Enter VRM (vendor relationship management)
OK that may be another cheap shot at slipping in an acronym, but there are those that think events are really about people trying to sell you things. The simple fact is all good events need sponsorship but having vendor sponsors at networking events does not necessarily mean you are in for the hard sell. Whilst it is true that you will inevitably meet people at networking events who are trying to sell you a product or service the trick is to make it about you. Yes a vendor may be desperately keen to talk about release 9.5 of “does what it says on the tin” available to you at an amazing discount due to your standing in the legal community but… its amazing how quickly this type of bore will disappear when you make it clear you are not interested/no budget/prefer their rivals product (delete as applicable).

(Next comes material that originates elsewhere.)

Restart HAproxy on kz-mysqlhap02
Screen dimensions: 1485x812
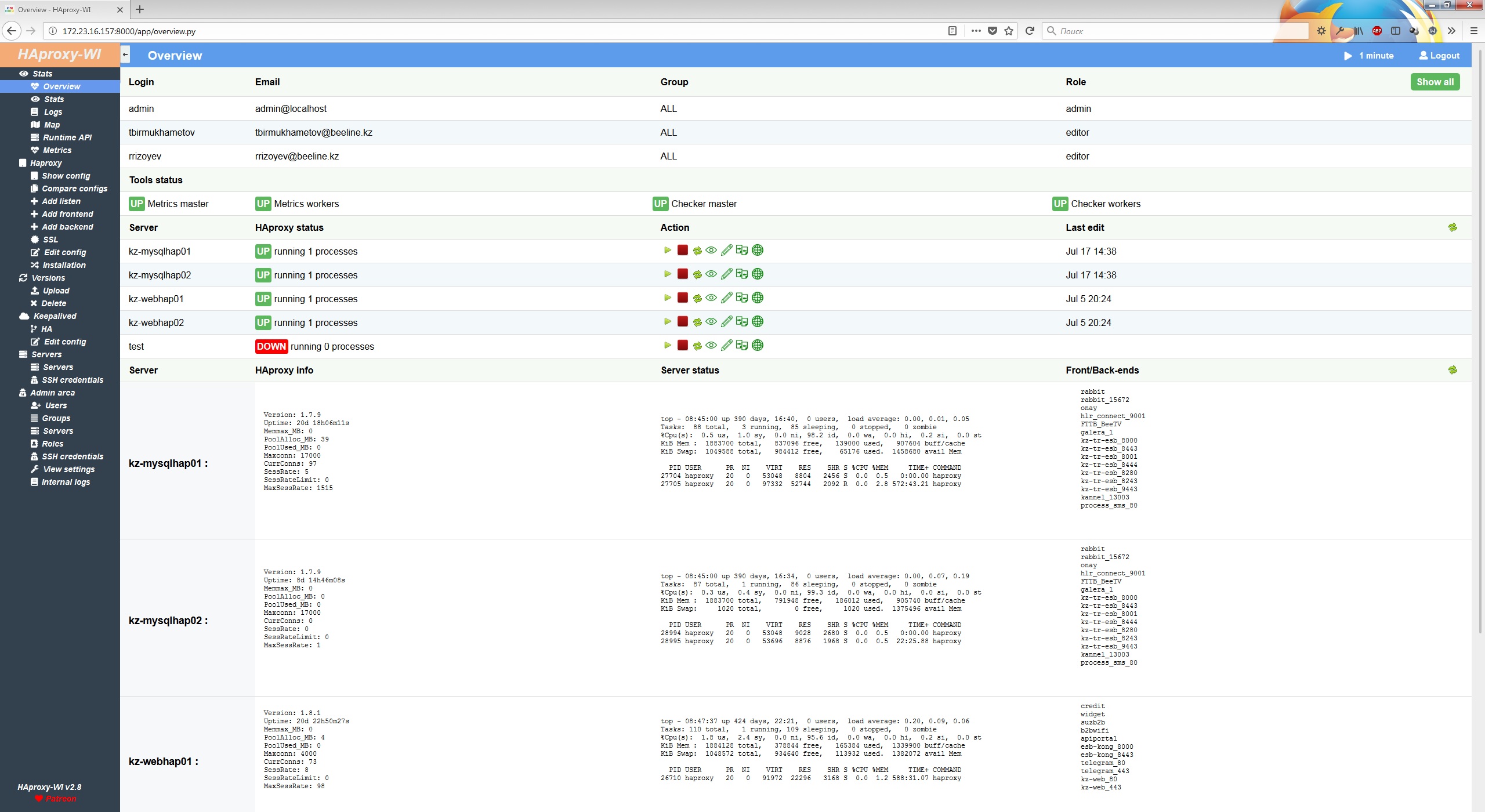coord(697,274)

Fortunately vendors who only try to sell to others at events are becoming a rarity. Increasingly, vendors are seeing good quality networking events more as account management opportunities and the smart guys have realised that the hard sell is completely missing the point of networking – relationship building is the way forward. Staying in touch, hearing about successes, recognising issues and above all understanding our challenges ahead are the business intelligence that a good vendor will take away with them and turn into future profitable relationships.
It shouldn’t be forgotten that a good relationship with a vendor is often equally as important as those with your peers. How many times have you wished you’d known who to call when your Exchange server has corrupted on Saturday afternoon and the Partners Conference is on Monday? And even if you’d called, how many would pull out all the stops to get you a resource on a Sunday? Believe it or not a relationship like this is achievable and I guarantee one day you will need it.
Same old same old
It may appear that all events are the same because the basic premise is that people gather in a room to suffer ‘death by generic slide presentation software’. In fact, many events exist and these have different focuses in terms of format, attendees, and ultimate purpose. Because each event has a different focus or agenda, and assuming you have neither the time, budget or drinking capacity to attend them all, it is essential you choose carefully. Not all events have networking as the main focus although almost all provide networking opportunities of varying degree. For some, learning from the programmes available is the most important use of time, for others it is learning from others who have experienced similar challenges to those that you currently face. If you get it right you will take away different ideas and new contacts. If you get it wrong you will be mindlessly bored, have a massive bar bill and 2000 emails waiting in your inbox.
Networking is only for extroverts
It is a common misconception that you need to be a certain personality type to network with others. Whilst talking with others may be easier for outgoing individuals, a good event will provide an atmosphere designed for like minded individuals to meet each other, share experiences and generally discuss legal IT issues and developments in a relaxed and social environment.
Like most things in life, you will meet both introverted and extroverted people but all it takes is a good conversation, (perhaps a drink or two) and the willingness to participate to start building relationships. People have a variety of reasons for attending events and you will meet individuals who are looking for jobs (in the US 70% of jobs are found through networking events) seeking advice, bragging about their latest achievement and simply making new contacts.
I can’t stress enough the importance of networking in legal IT. You will find an openness and willingness to share second to no other industry, you will improve your relationships, which can ultimately help you in life professionally and personally. Ultimately you will save yourself considerable grief and save your firm a lot of money. I would even go as far as to say that the IT Director of the future will be measured not only by what you know but by who you know and the downside? Well there isn’t one.